» **Source material**:
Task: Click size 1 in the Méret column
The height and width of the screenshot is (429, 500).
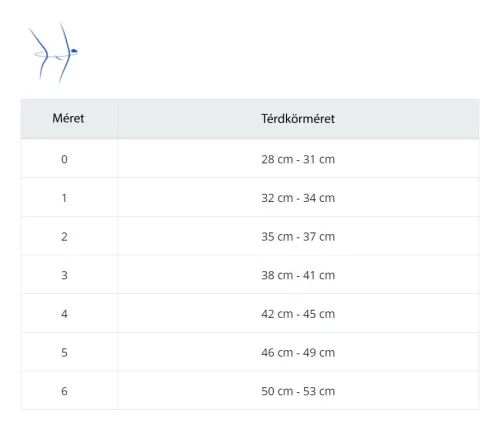Action: pos(64,198)
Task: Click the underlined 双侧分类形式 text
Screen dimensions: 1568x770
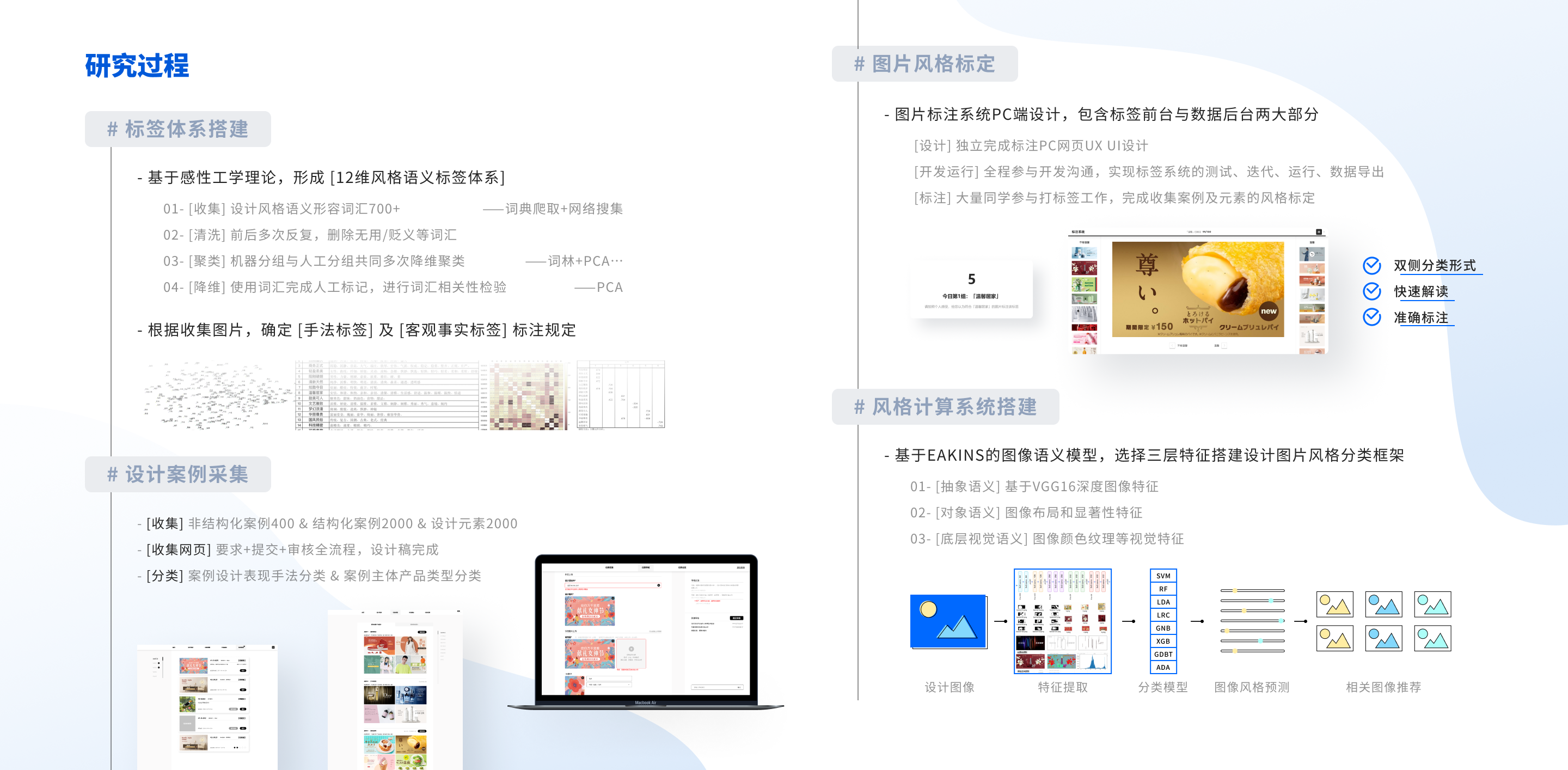Action: click(1434, 265)
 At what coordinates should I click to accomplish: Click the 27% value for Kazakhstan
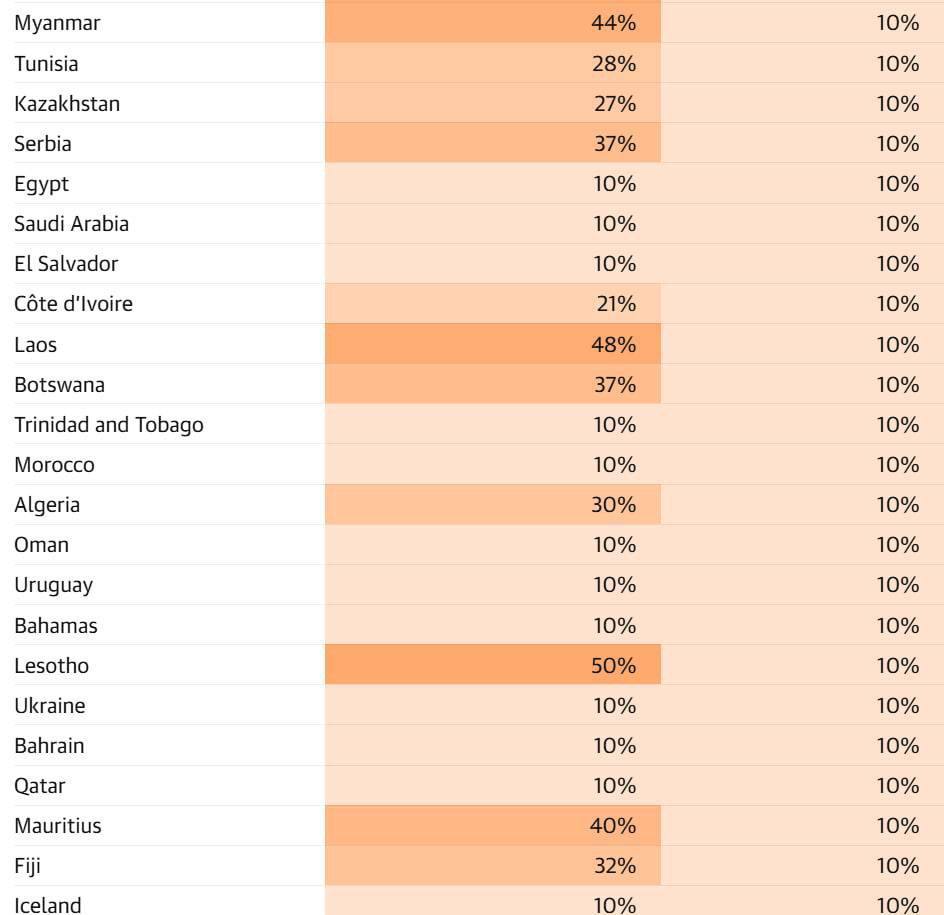(614, 104)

» **What needs to be done**: Please put every line of the listing above into a numbered list, skipping any blank lines and omitting the pictures.

» **Answer**:
1. Task: Click size 1 in the Méret column
2. The height and width of the screenshot is (429, 500).
3. Action: pos(64,198)
4. Task: Click the underlined 双侧分类形式 text
5. Screen dimensions: 1568x770
6. Action: click(1434, 265)
7.  At what coordinates should I click to accomplish: Click the 27% value for Kazakhstan
8. (614, 104)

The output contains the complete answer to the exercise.